Jonathan Swift nasceu em Dublin, em 1667, filho de uma inglesa radicada na Irlanda que ficou viúva antes de dar à luz. Abigail Erick custeou os estudos do filho com a ajuda dos cunhados. Ele se formou bacharel em artes e foi morar em Londres, onde tornou-se secretário do diplomata sir William Temple, parente distante de sua mãe. Com o apoio dele, Swift fez o mestrado em Oxford e, ordenado padre em 1695, foi indicado cônego da igreja anglicana em Kilroot, Irlanda.
Em meados do século 17, a política inglesa estava dividida entre dois grandes grupos: os whigs(liberais, que resistiam à ascensão de um rei católico) e os tories (conservadores e defensores do direito divino ao trono). Em 1685, o católico James II foi coroado. Sob forte pressão, acaba destituído pouco depois pela filha protestante e pelo genro Guilherme III. Essa disputa divide também os intelectuais.
Swift costumava ser identificado com os whigs, mas sob o governo da rainha Ana se aproxima dos tories. O autor começou escrevendo poemas. Só no início do século 18, dedica-se à prosa satírica, assinando suas obras, em geral, como Isaac Bickerstaff. Apesar de ser associado a um ou outro partido, ele se dizia contrário a várias características da prática política e se revelava cético sobre a sociedade setecentista.
"No fim do século 17, o poder real deixa de ser absoluto na Inglaterra, que passa a ser uma monarquia constitucional de parlamento forte.
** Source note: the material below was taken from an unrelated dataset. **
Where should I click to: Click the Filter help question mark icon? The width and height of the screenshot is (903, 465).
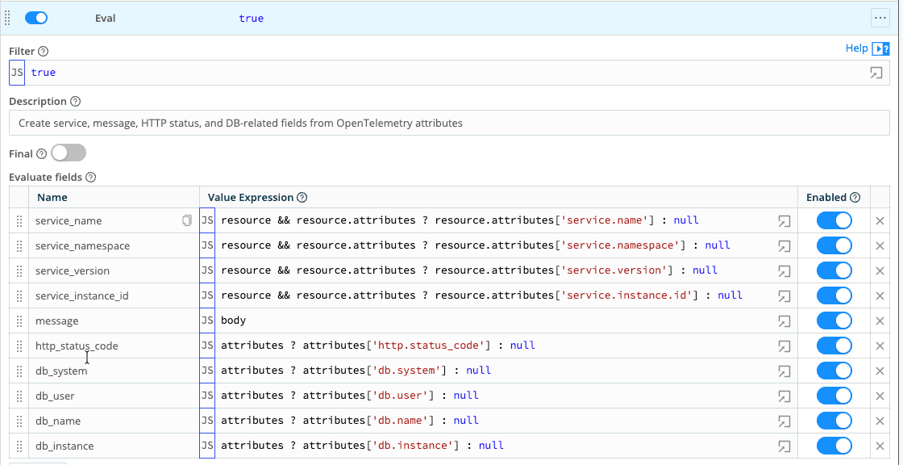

Swift explora isso nas Viagens, mas não toma partido", diz Sandra.
Rato na toca
Ele acaba pagando um preço pelos textos irônicos. Em 1713, sob um governo tory, perde um importante cargo: em vez de conseguir a Sé de Hereford, na Inglaterra, é indicado como deão da Catedral de São Patrício, em Dublin. Swift ofende-se com a nomeação, mas crê que o melhor a fazer é retornar à Irlanda, onde diz se sentir como um "rato entocado".
Por mais que tivesse sua própria visão política - sob forte influência do racionalismo e da moral anglicana conservadora -, ao escrever sua maior obra preferiu recorrer a terras fantasiosas, comparando as atitudes de seus habitantes com a sociedade europeia e a política inglesa.
Gulliver aprende sobre cada lugar por onde passa, mas no cenário mais "evoluído" que encontra (com os cavalos virtuosos) acaba sendo renegado, pois se parece com a casta inferior, a dos humanos. Ele então abandona os mares e retoma sua vida solitária.
Os anos derradeiros de Swift também foram de reclusão. Seguiu escrevendo ensaios satíricos. Estava convencido de que a estupidez humana estava por trás de todos os males sociais. Por causa disso, chegou a desejar a loucura, que o ajudaria a "esquecer a idiotice".
Em 1736, ironicamente, adoece, fica surdo e é diagnosticado como louco. Hoje se entende que ele tenha sofrido de Alzheimer ou da síndrome de Ménière, que afeta o equilíbrio e a audição. Internado num asilo, para o qual doaria quase toda a sua herança, serviu de atração para curiosos (devido à sua doença, e não à sua obra). Foi sua última viagem. Morreu em 1745.